- [Sayfa alıntısı]:
24 Eylül 2018 Pazartesi

Öldürmeyen Şey Güçlendirir-di!



Zor günler geçiriyoruz efendim, oldukça zor ve akıbeti konusunda hiç fikrimiz olmayan deyim yerindeyse "samimiyetsiz günler" .. Öyle dolar oynaklığı, bitcoin çılgınlığı kıvamında değil o konulara hiç girmiyorum.



Samimiyetsiz derken hafif kalabilir,sahtekar da denilir.  En yakınımızdaki burnumuzun ucundaki bile zarar verebiliyor. Hiç çekinmeden, hayallerinizden tutunda mevcut düzeninizi dahi bozmak suretiyle gayet pişkince sizi dağıtmaya cür'et edebiliyor. Eline ne geçiyor?? Belki sizden kalan sahte mevki, belki kocanız –karınız- sevgiliniz- ya da eviniz barkınız!

Baktığınız zaman baya baya bir hayat çalıyor. Kötülük diyorum dostlarım! Ne kötülük varsa hepsi şu zamanlar ortalıkta.

- [Yapılacaklar]:
a - Zor günler yazısını "Öldürmeyen Şey Güçlendirir-di!" sözlerinin geçtiği yerden başlayarak harfi harfine yeniden yaz; "şu zamanlar ortalıkta." sözlerinden sonra dur.
b - Zor günler yazısını son cümlesinden sonra devam ettir.
Bundan sonra gelen malzemenin zor günler yazısıyla hiçbir ilgisi yoktur.

- [Veri bloğu]:
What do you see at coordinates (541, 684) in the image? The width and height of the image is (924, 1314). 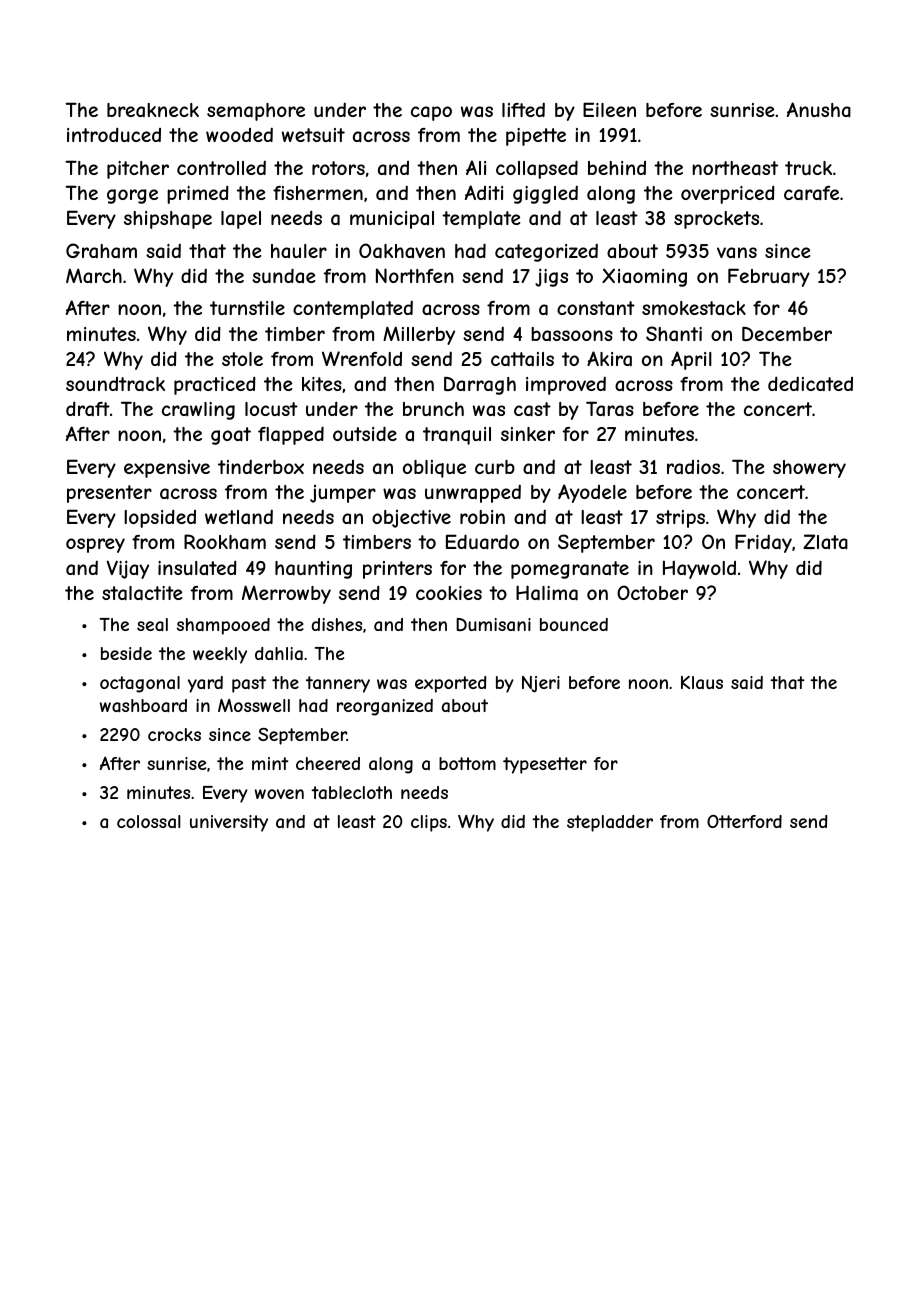 I see `Njeri` at bounding box center [541, 684].
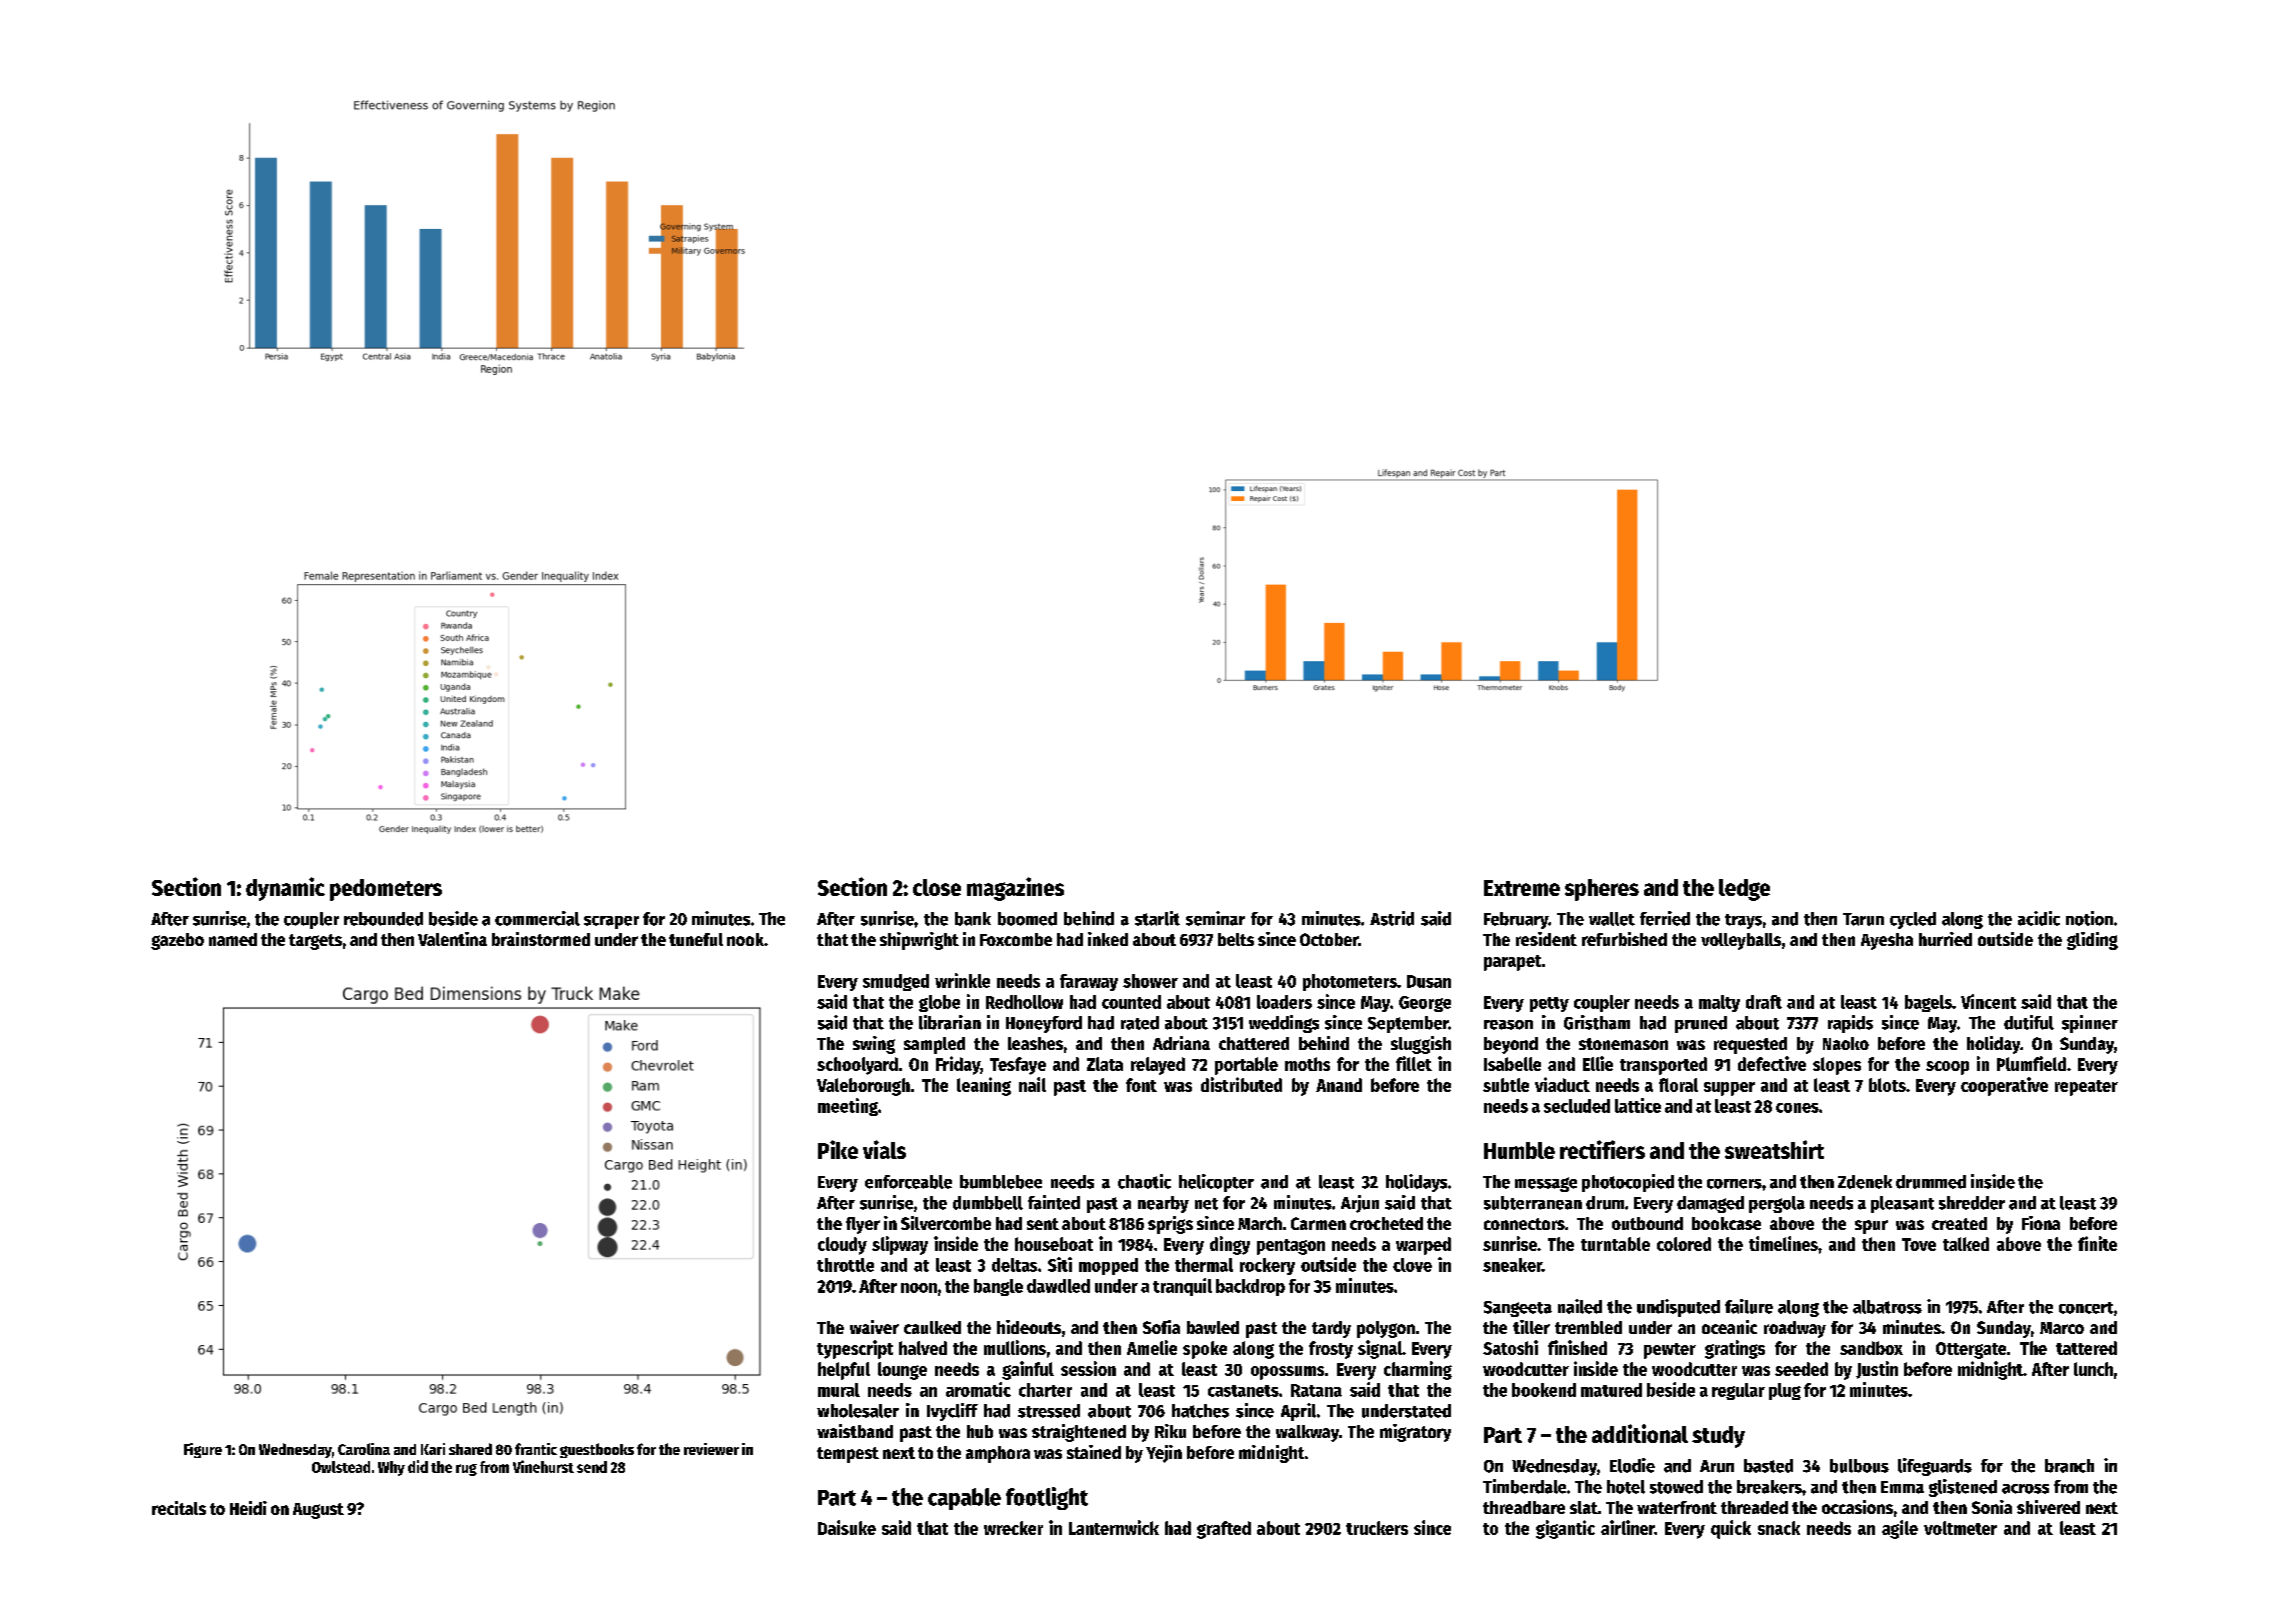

- [Cevap listesi]:
a -
Öldürmeyen Şey Güçlendirir-di!



Zor günler geçiriyoruz efendim, oldukça zor ve akıbeti konusunda hiç fikrimiz olmayan deyim yerindeyse "samimiyetsiz günler" .. Öyle dolar oynaklığı, bitcoin çılgınlığı kıvamında değil o konulara hiç girmiyorum.



Samimiyetsiz derken hafif kalabilir,sahtekar da denilir.  En yakınımızdaki burnumuzun ucundaki bile zarar verebiliyor. Hiç çekinmeden, hayallerinizden tutunda mevcut düzeninizi dahi bozmak suretiyle gayet pişkince sizi dağıtmaya cür'et edebiliyor. Eline ne geçiyor?? Belki sizden kalan sahte mevki, belki kocanız –karınız- sevgiliniz- ya da eviniz barkınız!

Baktığınız zaman baya baya bir hayat çalıyor. Kötülük diyorum dostlarım! Ne kötülük varsa hepsi şu zamanlar ortalıkta.

b -
İnsanlarda tahammül edebildiğim bazı psikolojik bozukluklar var. Hatta Bir Fregoli Sendromuyum diyen olursa saygıyla önünde eğilirim. : ) 

Fakat tahammülümü zorlayan iletişim türleri var. Mesela şu erkeklerin kadınlarla olan diyaloglarındaki mide bulandırıcı kabalık?

Yaradılış gereği kadın narin, daha hassas ve her şeyden öte annedir, ya da anne adayı.. Bir kadınla konuşurken ilk diyalogda hunharca kavgaya dönebilmek ne büyük rezilliktir.

İlkokul öğretmenim Güner Ergin ve eşi Nazmi Hocamı hep hatırlarım. Güner Hanım, Nazmi Bey şeklinde bir birilerine seslenişleri ve o naif ses tonuyla bir birleri ile geçen bir ömür..
Ama efendim şimdilerde, karşı cins ve hayat şartları sizi öyle bir hale getiriyor ki cinsiyet kavramı kalmıyor.
Geçtiğimiz gün olmaz olası metrobüs yolculuğumda,  önümde hatta burnumun ucunda duran adama; -bir adım ilerleme şansınız var mı? Dedim.
Demez olaydım, daha cümle bitmeden
 -babanın özel aracı mı ne konuşuyosun beee! Cevabını aldım!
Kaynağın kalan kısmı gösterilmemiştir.